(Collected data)
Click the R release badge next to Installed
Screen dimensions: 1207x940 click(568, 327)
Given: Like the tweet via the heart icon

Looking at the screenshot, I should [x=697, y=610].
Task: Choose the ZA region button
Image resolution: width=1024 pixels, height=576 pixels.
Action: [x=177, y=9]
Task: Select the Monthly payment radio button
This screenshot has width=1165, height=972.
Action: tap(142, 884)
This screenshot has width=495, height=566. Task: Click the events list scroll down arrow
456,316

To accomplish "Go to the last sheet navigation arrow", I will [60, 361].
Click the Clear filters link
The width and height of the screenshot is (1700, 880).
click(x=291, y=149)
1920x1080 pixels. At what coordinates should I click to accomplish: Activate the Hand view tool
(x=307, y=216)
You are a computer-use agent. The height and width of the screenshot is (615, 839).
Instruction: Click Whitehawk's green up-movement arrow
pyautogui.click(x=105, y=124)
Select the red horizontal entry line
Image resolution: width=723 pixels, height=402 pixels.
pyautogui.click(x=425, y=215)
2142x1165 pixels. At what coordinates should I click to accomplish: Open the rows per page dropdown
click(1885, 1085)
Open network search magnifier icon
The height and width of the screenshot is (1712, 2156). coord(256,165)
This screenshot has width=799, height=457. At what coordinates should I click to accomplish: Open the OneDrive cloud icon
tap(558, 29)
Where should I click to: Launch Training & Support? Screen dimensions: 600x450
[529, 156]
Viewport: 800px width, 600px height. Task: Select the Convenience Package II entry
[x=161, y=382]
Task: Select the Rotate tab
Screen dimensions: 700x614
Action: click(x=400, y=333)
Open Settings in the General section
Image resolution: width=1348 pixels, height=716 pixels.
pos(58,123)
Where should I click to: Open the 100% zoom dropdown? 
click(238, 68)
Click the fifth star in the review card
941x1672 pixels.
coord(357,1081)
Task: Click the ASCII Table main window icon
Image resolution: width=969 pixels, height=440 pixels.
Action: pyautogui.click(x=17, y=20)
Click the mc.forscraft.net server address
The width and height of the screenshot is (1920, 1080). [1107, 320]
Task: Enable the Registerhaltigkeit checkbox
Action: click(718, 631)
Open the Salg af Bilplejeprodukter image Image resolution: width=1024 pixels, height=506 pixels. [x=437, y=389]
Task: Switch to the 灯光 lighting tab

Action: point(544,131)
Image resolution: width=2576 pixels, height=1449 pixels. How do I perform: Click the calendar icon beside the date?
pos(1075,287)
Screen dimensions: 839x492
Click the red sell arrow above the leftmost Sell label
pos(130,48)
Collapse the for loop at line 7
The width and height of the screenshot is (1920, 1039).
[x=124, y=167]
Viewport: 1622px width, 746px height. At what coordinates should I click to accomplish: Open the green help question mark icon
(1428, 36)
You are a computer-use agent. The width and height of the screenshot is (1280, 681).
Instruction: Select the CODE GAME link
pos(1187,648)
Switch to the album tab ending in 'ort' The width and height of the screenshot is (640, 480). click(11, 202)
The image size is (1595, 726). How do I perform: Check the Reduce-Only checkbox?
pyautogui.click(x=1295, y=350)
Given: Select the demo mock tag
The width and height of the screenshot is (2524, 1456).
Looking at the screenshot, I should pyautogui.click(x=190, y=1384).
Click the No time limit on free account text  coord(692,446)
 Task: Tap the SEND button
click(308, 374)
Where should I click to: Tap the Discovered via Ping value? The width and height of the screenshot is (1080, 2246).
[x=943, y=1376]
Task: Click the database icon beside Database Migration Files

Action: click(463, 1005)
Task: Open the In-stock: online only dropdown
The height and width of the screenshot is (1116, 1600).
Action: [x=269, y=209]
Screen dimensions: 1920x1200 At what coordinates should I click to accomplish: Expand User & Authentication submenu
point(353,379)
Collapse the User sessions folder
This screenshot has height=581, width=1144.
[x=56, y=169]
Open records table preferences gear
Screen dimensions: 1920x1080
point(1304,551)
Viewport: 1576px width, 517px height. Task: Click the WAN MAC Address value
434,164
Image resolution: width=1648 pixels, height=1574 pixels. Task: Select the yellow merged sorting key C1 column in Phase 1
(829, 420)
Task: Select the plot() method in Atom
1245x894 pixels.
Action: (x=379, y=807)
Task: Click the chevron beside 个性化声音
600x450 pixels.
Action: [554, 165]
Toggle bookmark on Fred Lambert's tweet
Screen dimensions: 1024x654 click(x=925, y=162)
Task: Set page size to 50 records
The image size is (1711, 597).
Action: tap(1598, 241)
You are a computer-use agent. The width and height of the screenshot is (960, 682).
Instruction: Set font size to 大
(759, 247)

- **THE PROBLEM**
Please retype the records starting with the line that contains "Where should I click to: Launch" and going on through the line that contains "Action: click(x=400, y=333)", keeping both of those lines.

- **WRITTEN RESPONSE**
Where should I click to: Launch Training & Support? Screen dimensions: 600x450
[529, 156]
Viewport: 800px width, 600px height. Task: Select the Convenience Package II entry
[x=161, y=382]
Task: Select the Rotate tab
Screen dimensions: 700x614
Action: click(x=400, y=333)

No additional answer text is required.